Making Better ML Hiring Decisions
Phone screens are just the first filter. Strong performance here indicates someone who understands ML fundamentals, has shipped systems, and can communicate clearly.
However, phone screens miss things: ability to work in your specific stack, cultural fit, ability to learn from your team, and collaboration under real pressure. That's what on-site rounds are for.
Use these questions to build signal quickly and fairly. Ask them consistently across candidates so you can compare. Reference Zumo to supplement your phone screens with objective GitHub data on a candidate's coding activity, contribution patterns, and technical depth—adding another dimension to your evaluation beyond what any single interview can reveal.
FAQ
How long should a phone screen take?
45-60 minutes is ideal. Spend 5 minutes on background/rapport, 40-50 on technical questions (3-4 deep dives rather than 10 shallow ones), and 5 on their questions. Going longer exhausts both parties without adding signal.
Should I let candidates prepare for the phone screen?
Yes. Tell them the general topics (ML fundamentals, a past project, systems design) but don't give them exact questions. The goal is to see how they think under slight pressure, not trick them.

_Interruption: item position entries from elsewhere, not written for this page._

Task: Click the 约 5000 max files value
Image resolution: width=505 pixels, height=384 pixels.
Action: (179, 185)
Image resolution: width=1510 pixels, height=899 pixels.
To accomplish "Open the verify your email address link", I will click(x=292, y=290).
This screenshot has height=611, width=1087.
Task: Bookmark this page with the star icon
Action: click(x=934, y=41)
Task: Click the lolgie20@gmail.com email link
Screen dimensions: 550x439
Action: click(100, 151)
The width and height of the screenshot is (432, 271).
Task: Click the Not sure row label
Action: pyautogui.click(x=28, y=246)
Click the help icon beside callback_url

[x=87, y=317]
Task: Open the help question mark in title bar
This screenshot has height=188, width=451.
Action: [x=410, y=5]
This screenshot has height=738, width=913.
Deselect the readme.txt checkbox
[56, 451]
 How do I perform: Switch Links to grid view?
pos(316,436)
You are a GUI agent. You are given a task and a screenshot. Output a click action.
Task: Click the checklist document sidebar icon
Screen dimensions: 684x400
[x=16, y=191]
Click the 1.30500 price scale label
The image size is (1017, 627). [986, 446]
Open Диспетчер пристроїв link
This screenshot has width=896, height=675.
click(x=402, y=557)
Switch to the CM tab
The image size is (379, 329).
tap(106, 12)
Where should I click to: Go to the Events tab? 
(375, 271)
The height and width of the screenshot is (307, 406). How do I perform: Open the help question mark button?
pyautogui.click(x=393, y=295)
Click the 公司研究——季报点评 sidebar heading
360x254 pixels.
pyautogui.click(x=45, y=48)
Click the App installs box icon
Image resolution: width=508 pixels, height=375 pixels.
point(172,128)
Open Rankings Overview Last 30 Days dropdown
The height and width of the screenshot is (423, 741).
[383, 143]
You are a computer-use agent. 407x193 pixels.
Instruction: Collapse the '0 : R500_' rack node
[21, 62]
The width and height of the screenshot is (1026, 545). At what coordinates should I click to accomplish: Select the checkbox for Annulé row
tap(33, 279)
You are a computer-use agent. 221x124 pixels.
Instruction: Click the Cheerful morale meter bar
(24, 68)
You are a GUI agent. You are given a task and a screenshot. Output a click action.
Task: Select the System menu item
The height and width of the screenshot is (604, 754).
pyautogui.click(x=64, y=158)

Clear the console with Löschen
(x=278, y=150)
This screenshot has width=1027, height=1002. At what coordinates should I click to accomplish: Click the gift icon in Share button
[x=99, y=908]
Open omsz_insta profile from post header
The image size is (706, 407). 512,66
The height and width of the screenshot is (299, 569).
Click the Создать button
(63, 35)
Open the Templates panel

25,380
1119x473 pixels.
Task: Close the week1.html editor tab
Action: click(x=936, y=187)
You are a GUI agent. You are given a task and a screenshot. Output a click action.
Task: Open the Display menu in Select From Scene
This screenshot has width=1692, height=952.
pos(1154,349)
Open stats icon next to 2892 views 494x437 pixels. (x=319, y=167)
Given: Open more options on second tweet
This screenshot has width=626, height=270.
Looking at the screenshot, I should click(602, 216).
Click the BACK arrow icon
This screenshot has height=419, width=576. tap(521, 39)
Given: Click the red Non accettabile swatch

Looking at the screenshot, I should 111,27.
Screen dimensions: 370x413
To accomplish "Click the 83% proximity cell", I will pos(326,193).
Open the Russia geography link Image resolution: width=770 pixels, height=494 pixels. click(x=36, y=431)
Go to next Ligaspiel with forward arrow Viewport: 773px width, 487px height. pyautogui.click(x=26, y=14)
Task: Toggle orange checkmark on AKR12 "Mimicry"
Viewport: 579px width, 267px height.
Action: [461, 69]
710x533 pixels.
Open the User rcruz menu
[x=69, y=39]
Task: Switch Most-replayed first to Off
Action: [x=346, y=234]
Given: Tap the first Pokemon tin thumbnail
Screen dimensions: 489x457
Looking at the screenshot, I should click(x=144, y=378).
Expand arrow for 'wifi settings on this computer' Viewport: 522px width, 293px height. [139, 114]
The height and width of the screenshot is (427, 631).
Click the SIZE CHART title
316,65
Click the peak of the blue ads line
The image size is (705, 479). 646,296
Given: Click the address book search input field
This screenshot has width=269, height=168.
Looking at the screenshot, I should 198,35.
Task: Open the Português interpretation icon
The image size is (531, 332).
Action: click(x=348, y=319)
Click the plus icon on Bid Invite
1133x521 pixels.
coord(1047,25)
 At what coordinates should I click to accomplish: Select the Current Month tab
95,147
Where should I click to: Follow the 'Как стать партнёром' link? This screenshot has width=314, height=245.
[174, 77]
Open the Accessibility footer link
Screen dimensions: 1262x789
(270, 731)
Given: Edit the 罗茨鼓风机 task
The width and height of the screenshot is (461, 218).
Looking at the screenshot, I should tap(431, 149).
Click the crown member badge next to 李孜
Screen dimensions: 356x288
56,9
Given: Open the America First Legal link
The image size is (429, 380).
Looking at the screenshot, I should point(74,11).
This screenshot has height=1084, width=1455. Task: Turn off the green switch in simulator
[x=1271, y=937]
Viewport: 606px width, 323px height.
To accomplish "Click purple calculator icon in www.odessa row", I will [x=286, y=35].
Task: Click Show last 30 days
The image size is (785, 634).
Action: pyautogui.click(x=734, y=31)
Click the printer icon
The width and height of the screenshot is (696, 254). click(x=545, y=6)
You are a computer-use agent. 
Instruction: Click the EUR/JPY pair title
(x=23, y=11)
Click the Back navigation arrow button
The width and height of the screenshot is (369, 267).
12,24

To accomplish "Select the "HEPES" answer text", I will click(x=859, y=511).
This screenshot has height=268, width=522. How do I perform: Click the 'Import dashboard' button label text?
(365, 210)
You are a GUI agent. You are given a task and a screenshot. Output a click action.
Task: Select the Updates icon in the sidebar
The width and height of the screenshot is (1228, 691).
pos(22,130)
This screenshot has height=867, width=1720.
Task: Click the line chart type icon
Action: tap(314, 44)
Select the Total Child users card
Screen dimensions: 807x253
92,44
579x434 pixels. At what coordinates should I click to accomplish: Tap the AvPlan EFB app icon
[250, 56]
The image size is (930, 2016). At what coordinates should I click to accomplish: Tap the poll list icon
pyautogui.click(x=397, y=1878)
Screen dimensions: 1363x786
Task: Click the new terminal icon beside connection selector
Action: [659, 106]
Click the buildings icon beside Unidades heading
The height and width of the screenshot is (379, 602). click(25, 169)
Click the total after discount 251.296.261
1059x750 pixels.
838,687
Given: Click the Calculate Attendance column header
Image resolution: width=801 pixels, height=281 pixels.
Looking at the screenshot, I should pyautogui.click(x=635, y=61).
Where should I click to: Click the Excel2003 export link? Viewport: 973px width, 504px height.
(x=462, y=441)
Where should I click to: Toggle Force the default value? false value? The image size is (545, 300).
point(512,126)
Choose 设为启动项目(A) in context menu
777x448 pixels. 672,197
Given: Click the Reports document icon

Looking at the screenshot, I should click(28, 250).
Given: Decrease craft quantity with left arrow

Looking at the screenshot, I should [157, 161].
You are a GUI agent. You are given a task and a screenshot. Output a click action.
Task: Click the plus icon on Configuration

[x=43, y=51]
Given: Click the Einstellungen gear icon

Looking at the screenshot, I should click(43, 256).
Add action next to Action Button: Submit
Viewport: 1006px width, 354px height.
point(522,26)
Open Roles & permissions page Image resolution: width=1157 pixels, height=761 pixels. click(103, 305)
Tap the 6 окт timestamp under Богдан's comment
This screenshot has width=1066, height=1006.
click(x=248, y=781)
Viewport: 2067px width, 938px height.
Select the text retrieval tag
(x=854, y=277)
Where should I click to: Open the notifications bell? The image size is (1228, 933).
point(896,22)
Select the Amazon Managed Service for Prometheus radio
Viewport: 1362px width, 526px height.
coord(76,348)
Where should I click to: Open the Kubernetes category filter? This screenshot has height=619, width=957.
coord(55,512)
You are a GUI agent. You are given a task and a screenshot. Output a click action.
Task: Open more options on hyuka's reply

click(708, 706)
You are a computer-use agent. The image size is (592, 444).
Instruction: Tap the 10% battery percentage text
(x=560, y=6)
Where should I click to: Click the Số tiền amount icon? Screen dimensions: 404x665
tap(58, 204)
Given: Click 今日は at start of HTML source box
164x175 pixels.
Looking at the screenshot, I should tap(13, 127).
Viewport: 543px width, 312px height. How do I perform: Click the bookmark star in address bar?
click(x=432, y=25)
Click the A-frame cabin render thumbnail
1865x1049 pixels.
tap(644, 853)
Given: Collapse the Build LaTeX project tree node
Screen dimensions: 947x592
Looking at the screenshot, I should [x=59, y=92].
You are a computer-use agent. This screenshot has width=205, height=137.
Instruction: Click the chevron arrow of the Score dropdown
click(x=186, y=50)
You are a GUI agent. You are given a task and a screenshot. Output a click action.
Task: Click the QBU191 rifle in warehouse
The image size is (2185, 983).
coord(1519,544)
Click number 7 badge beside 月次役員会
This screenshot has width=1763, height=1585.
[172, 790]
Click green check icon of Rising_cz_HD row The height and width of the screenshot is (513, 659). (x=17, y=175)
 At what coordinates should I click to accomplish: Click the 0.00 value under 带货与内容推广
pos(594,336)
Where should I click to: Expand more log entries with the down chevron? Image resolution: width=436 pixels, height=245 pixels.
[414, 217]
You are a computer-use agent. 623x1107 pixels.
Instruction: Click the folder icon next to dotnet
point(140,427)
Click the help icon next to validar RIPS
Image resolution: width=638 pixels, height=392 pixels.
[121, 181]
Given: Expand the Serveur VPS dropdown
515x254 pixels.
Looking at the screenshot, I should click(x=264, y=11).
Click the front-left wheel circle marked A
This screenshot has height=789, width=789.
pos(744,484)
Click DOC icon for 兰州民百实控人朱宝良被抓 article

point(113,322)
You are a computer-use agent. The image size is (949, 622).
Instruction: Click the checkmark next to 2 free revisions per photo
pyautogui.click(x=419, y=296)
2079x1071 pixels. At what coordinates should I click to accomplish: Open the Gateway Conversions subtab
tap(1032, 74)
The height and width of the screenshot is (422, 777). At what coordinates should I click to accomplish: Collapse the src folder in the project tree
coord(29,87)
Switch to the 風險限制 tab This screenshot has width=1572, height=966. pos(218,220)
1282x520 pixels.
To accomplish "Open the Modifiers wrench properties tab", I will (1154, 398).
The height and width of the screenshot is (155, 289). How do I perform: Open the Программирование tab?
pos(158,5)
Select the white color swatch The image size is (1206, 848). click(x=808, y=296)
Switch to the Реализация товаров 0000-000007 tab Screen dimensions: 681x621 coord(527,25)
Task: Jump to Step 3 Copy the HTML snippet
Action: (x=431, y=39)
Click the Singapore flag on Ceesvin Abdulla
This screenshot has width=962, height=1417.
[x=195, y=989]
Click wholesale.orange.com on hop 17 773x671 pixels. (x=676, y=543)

What if they can't answer a question?
Ask: "How would you approach figuring this out?" Many ML engineers haven't memorized everything—but strong ones know how to investigate and learn. That's often more valuable than having the answer memorized.
Should I ask coding questions on the phone?
For senior roles (5+), one simple implementation question is good—something they can talk through. For junior/mid-level, you can do this or skip it if you're doing a longer technical on-site. The goal isn't to gatekeep but to confirm they can actually code.
How much weight should phone screen results carry?
Phone screens are ~40% of hiring signal. They're good at filtering obviously unqualified candidates and identifying strong fundamentals. They're bad at predicting culture fit, team collaboration, or ability to learn your specific stack. Use them to decide who gets on-site, not who to hire.